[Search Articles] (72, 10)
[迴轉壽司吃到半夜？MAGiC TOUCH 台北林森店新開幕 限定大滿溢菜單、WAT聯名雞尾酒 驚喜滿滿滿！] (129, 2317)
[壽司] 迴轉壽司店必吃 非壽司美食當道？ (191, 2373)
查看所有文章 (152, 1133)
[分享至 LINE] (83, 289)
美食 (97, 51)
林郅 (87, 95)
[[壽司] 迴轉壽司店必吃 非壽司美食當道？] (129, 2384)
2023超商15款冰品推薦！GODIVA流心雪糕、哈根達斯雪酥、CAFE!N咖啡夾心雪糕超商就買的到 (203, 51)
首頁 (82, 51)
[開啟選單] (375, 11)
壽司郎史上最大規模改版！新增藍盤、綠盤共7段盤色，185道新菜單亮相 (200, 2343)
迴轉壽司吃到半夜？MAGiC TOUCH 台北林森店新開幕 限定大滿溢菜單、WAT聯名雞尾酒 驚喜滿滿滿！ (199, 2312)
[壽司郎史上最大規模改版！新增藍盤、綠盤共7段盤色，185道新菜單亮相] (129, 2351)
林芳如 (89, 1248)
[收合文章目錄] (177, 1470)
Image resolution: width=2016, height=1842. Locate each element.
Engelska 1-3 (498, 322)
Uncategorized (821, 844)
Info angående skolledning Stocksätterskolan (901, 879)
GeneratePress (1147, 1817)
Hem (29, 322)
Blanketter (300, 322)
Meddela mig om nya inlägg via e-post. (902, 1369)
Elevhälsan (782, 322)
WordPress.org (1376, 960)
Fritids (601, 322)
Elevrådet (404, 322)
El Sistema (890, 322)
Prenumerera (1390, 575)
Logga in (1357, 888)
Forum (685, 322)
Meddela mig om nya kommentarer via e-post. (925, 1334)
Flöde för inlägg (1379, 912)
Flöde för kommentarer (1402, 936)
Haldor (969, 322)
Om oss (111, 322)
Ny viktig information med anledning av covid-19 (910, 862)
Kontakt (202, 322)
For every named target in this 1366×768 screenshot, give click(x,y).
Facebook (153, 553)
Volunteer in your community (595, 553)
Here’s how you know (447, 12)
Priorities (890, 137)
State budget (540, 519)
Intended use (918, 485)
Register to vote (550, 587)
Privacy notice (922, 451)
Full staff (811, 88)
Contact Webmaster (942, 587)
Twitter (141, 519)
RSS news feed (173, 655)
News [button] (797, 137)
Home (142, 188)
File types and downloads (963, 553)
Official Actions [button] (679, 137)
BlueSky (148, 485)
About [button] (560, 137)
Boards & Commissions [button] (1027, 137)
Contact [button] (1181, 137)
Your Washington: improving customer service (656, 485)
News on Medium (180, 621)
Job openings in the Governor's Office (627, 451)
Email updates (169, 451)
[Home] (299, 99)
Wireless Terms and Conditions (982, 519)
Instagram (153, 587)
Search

........

HOW TO COMPLETE THIS TASK:
Which lines of the material above hold the string "kommentarer"? Pull them out.

OUTPUT:
Meddela mig om nya kommentarer via e-post. (925, 1334)
Flöde för kommentarer (1402, 936)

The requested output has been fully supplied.